Author
Boxuan Lyu - Tokyo Institute of TechnologyAbstract
This research presents the development of a fast and natural Text-to-Speech (TTS) system for Mandarin Chinese using the Bert-VITS2 framework. The system is specifically tailored for meeting scenarios, generating clear, expressive, and context-appropriate speech. Key Results:- Achieved WER of 0.27 (lowest among compared models)
- Achieved MOS of 2.90 for speech naturalness
- Successfully synthesized speech up to 22 seconds
- Trained on AISHELL-3 dataset (85 hours, 218 speakers)
1. Introduction
What is Text-to-Speech?
Text-to-Speech (TTS) technology converts written text into natural-sounding speech.

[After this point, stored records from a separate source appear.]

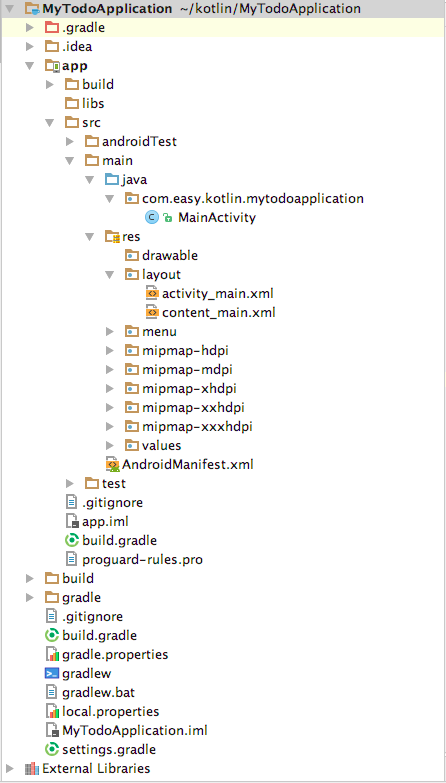The width and height of the screenshot is (446, 783).
Task: Select content_main.xml in the tree
Action: pos(219,313)
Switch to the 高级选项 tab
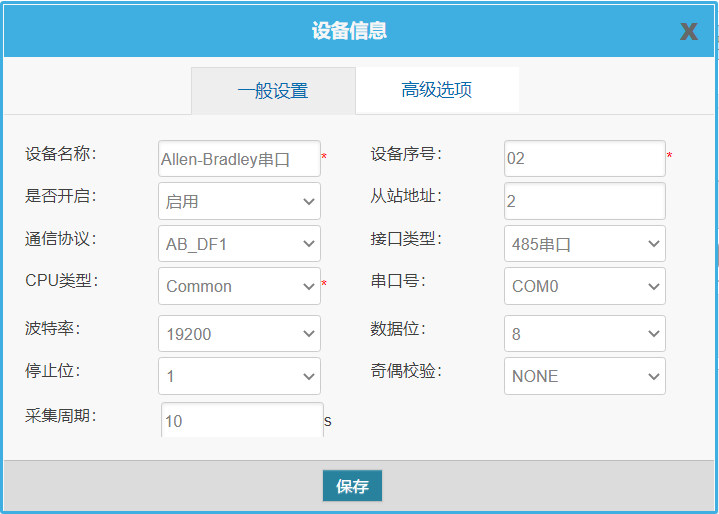This screenshot has height=514, width=719. (437, 90)
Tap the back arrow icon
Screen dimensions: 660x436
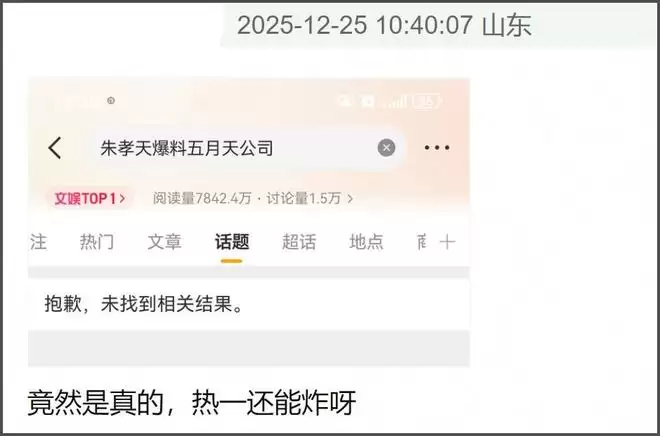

Modern TTS systems leverage deep learning to generate increasingly natural and expressive speech, with applications in:
- Intelligent assistants
- Accessible reading solutions
- Navigation systems
- Automated customer service
Why Mandarin?
Mandarin Chinese is the most widely spoken language with over a billion speakers. However, it presents unique challenges for TTS due to its tonal nature and complex linguistic structure.What is Bert-VITS2?
Bert-VITS2 combines pre-trained language models with advanced voice synthesis:- BERT integration: Deep understanding of semantic and contextual nuances
- GAN-style training: Produces highly realistic speech through adversarial learning
- Based on VITS2: State-of-the-art voice synthesis architecture
2. Methodology
2.1 Dataset Selection
AISHELL-3 was selected for this study:- 85 hours of audio
- 218 speakers
- ~30 minutes per speaker average
- High transcription quality
Initial experiments with Alimeeting (118.75 hours) resulted in blank audio generation due to poor transcription quality and low per-speaker duration.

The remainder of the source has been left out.